Steve
There has been only limited formal work done on development of vocabularies for coffee (versus those for other products such as whiskey and beer which have a longer history in terms of sensory analysis, certainly in the literature). The ICO have carried out some studies in the past (e.g. their work on a vocabulary for East African coffees dating back to the early 80’s, author was Hal Macfie off the top of my head) but most of this has been defect based and I think the industry and the market is now realising the value in an approach which looks to better define a coffee from a positive standpoint or one that allows comparison on non-defect attributes to in some way allow comparison from a qualitative standpoint as per what CofE is trying to achieve.
Enough rambling, there are a couple of ways to develop a vocabulary and it depends on what you are looking for but for a start point:
1. Is it to be consumer based? i.e. should it have relevance to consumers by that I mean are the terms user friendly and will it be used to review coffees in consumer format, e.g. brewed as filter, espresso, latte given the fact that cupping extractions have artefacts and profiles that are somewhat alien to certainly the UK consumer.
2. Is it to be industry based? i.e. probable use of some defect vocabulary and terms such as acidity (which don’t translate to most consumers)
To illicit a consumer based vocabulary one way to go about it is to have consumers into structured focus groups present them with drinks in the format for which you want to develop the vocabulary and then basically look and see what you get.
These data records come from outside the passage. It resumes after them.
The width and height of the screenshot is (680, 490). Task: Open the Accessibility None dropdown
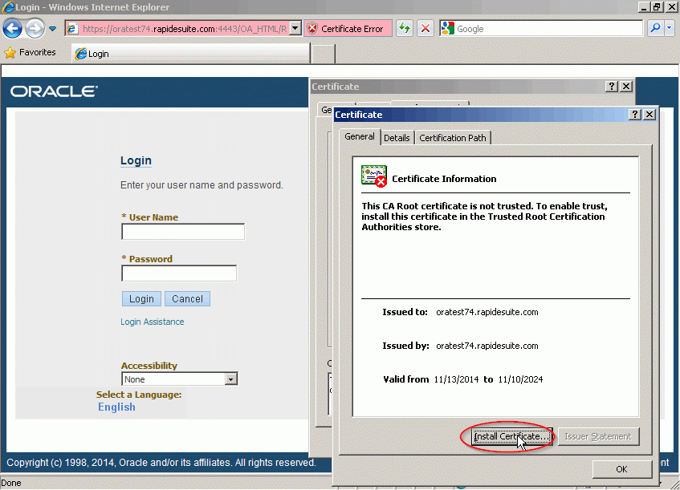pyautogui.click(x=180, y=379)
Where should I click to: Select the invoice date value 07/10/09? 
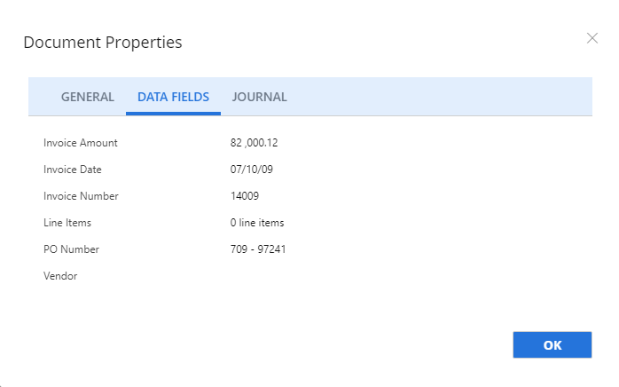(249, 170)
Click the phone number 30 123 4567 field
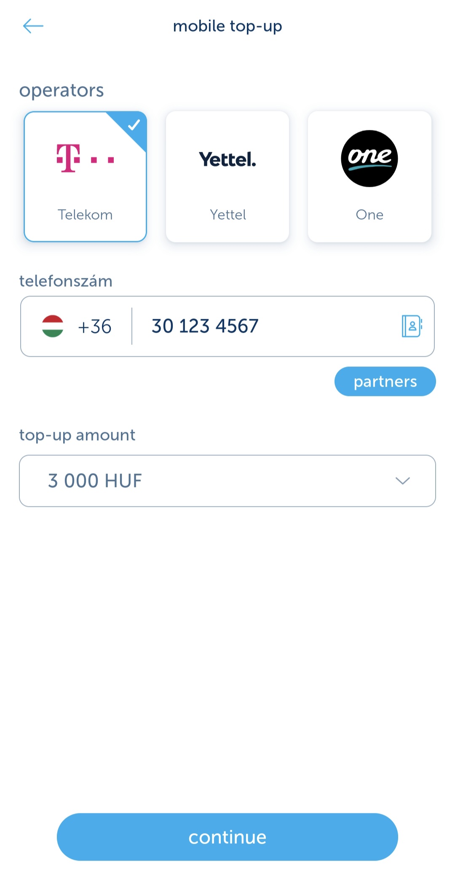455x880 pixels. (x=261, y=326)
The important element here is the structure to the management of the group, for instance while being careful not to lead them you could ask the consumers the relevance of certain terms in the description of products which you may find more commonly in more technical vocabularies. You can also run a free choice profiling experiment where you allow consumers to use their own vocabulary to describe products; you can then actually derive quantitative data from this using a statistical tool called generalised procrustes analysis (developed in the 70’s by Gower). The latter is not for the faint hearted or numerically challenged, requires dedicated statistical software and ultimately is perhaps of limited value in terms of true vocabulary development. What would you expect to get out of all of this, perhaps 20 -25 vocabulary terms after you have distilled them down.
On the industry based side, while I would question the relevance of such a vocabulary (aside from one cupper talking to another cupper, but then again they would never agree to use the same terms!) you could simply pull together references from various cupping forms / vocabularies around the world. I once saw Ken Davids present a vocabulary at the SCAA of > 100 terms and suggest that they could be used quantitatively, now you could never use these statistically as it would be impossible to train to use so many terms consistently. Again you would have the choice as to whether to include defect terms or not depending on what you planned to use the vocabulary for.
Having carried out either of the above, at this point you could just stop, in that you would have generated terms to describe your coffee and for some that would be enough. To actually start sticking numbers against these to get quantitative values from cupping or sensory sessions that are actually statistically relevant and meaningful is a whole different ball game and would require as a minimum the following:
- panellist / cupper selection, e.g. screening for anosmia on relevant compounds and sensitivity test as well discriminatory test using triangle tests (as a guide for statistical relevance you would need typically 6 - 8 good panellist / cupper on every session)
- training, training and more training on vocabulary terms using training compounds and actual samples with statistical analysis and interpretation of panellist / cupper performance
- experimental design to ensure no session effects (e.g. randomised sample presentation using latin squares)
- ability to statistically analyse and interpret results from sessions (from a roasters standpoint that could mean also correlating process data or blend data to sensory data) for comparison of products. There are a bunch of sensory statistical methods you can use to normalise panellist data (if required), identify vocabulary terms where the variance is too high and therefore they are significant in that particular experiment etc, etc
Seeing the detail, effort and time that goes into getting truly relevant statistical data this does make me slightly sceptical of the scoring / quantitative systems employed by CofE and similar programmes in a number of areas but I still don’t think that detracts from the fact that they
do highlight good coffees and quality within the industry. However to date I don’t think they have been overly successful in reaching consumers but I guess this will come in time.
Lastly (and perhaps I should have put this at the start
) to answer your question more succinctly, you might want to check out: Guidelines for Sensory Analysis in Food Product Development and Quality Control, (Carpenter, Lyon & Hasdell, Aspen, ISBN – 0-8342-1642-6). This is a pretty good intro text without getting too much into the statistical requirements.